Jeremy Côté

Slick Versus Pedagogical Proofs

In mathematics, there’s almost always an opportunity to make proofs more concise. For example, when you first learn a concept, it might take a while to prove a result using the definitions that were developed. The reason it’s longer to do is because the definitions require you to spell out ideas explicitly. As a result, you might get to the end of the proof, but it takes a bunch of little intermediate steps to do so.

On the other hand, if you can develop some extra machinery, then you can leverage that machinery to make proofs easier. These new ideas act as shortcuts, allowing you to bypass the long definitions and go straight to the result. What this ends up doing is giving you a way to formulate a proof without needing to dig into too much of the details.

It’s important to note here that this doesn’t mean you don’t know the details. Rather, you spent the time building up machinery which then lets you apply the definitions without having to actually use them.

A clear example of this comes from calculus. When taking a course in calculus, you learn how to take limits. If you had a teacher that cares about sharing the definitions of such things, you might have seen something with the symbols ε and δ. It’s likely though that this was shown only once or twice. You then learned about limit laws, and the rest of the time you dealt with limits involved using those laws.

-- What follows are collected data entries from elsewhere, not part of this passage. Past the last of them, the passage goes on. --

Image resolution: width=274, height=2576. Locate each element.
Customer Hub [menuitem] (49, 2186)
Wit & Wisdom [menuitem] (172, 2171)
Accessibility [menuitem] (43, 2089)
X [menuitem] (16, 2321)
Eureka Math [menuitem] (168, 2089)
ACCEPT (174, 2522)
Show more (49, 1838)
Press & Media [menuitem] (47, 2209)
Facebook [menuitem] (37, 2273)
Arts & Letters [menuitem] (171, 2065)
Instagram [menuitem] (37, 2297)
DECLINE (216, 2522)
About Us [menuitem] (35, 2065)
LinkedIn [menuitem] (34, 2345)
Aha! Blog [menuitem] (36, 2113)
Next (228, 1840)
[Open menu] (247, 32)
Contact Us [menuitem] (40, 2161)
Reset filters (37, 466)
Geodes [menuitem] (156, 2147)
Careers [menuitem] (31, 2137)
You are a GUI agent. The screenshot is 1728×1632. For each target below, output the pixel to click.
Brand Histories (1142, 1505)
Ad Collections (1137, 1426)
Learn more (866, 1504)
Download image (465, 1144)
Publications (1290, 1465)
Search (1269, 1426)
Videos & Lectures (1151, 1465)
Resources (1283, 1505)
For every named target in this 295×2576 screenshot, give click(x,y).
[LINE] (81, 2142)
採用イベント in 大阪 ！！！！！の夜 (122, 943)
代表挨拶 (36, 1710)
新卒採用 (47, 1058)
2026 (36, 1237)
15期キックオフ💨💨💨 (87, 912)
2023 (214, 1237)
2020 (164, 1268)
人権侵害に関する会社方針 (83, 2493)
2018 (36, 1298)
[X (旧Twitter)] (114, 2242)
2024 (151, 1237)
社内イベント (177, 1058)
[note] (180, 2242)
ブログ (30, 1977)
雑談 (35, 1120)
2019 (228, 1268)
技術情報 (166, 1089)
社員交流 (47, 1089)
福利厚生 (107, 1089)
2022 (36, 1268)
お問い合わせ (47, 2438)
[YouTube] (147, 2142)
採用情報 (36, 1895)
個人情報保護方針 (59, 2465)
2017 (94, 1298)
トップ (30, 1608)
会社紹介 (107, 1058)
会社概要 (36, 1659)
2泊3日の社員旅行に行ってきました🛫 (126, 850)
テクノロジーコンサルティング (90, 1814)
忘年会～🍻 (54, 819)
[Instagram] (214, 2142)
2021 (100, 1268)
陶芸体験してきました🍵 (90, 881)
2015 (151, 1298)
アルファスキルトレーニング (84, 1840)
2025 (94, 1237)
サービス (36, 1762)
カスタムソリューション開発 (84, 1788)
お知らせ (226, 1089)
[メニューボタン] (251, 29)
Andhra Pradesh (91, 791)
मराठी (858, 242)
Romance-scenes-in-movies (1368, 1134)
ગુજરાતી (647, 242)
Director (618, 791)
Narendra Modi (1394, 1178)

However, limit laws are not the basic building blocks of limits. Instead, it’s the very definition of a limit. What the limit laws allow us to do is bypass the definition in specific cases because we know how the general case works. Therefore, if we want to prove a result using limits, one doesn’t normally use the definition of a limit. Instead, we use this extra machinery to make the proof smoother.

At this point, you may be glimpsing the coming problem. At what point does a proof lose all of its clarity by offloading the key ideas of a proof to other machinery?

This is something I think about a lot with respect to education. When learning a new mathematical topic, everything is novel. This means that it takes extra effort when referencing proofs and results seen in class. Students will likely be most comfortable with basic definitions, since those were introduced the earliest. If you ask a student what kind of proof is “better”, I’m guessing they would answer with the long and convoluted one that uses the definitions. Not because it is concise, but because it is transparent.

I like to think of proofs as falling into roughly two categories: slick proofs and pedagogical proofs. A slick proof is one that achieves the result without writing out every single detail starting from the basic definitions. Slick proofs often reference other proofs, making the total length of the proof much shorter than if nothing was referenced.

A pedagogical proof is one that is transparent, laying out all of the gory details for the reader to see. If one was proving a result about limits, this would involve taking out the definition and picking the right δ to satisfy the constraints. Each step would be laid out, and there would be little confusion to a reader about where a specific choice of this or that symbol came from.

For this reason, a pedagogical proof will run longer than your average slick proof. However, that’s not a problem, because a pedagogical proof is often self-contained. Whereas a slick proof will make use of other results to shorten the work needed, a pedagogical proof embraces the extra work.

If you give me a choice between the two, the slick proof is definitely the “fun” way to go about seeing a result. However, the thing people don’t mention about slick proofs is that they carry with them a lot of baggage. If you want to really understand what’s going on with a proof, you need to understand all of the results a slick proof might reference.

This is why I will go to the pedagogical proof when I’m first learning a subject. I aspire to get to the slick proof, but I know that a slick proof will only bury the knowledge I need to understand. Therefore, even if I might “get” a slick proof, without understanding the background deeply, it will be difficult to fully comprehend it.


I’ve been thinking lately about establishing a collection of pedagogical and slick proofs. I think both are important when learning mathematics. You could think of them as being the beginner or advanced version of a result. When you’re starting off, the pedagogical proof will often be more informative. However, once you’ve mastered the basics, the slick proof will offer a concise way to think about a result.

It’s worth remembering that people aren’t all at the same level in mathematics. As such, it’s good to have a variety of proofs that can appeal to different levels of mathematicians.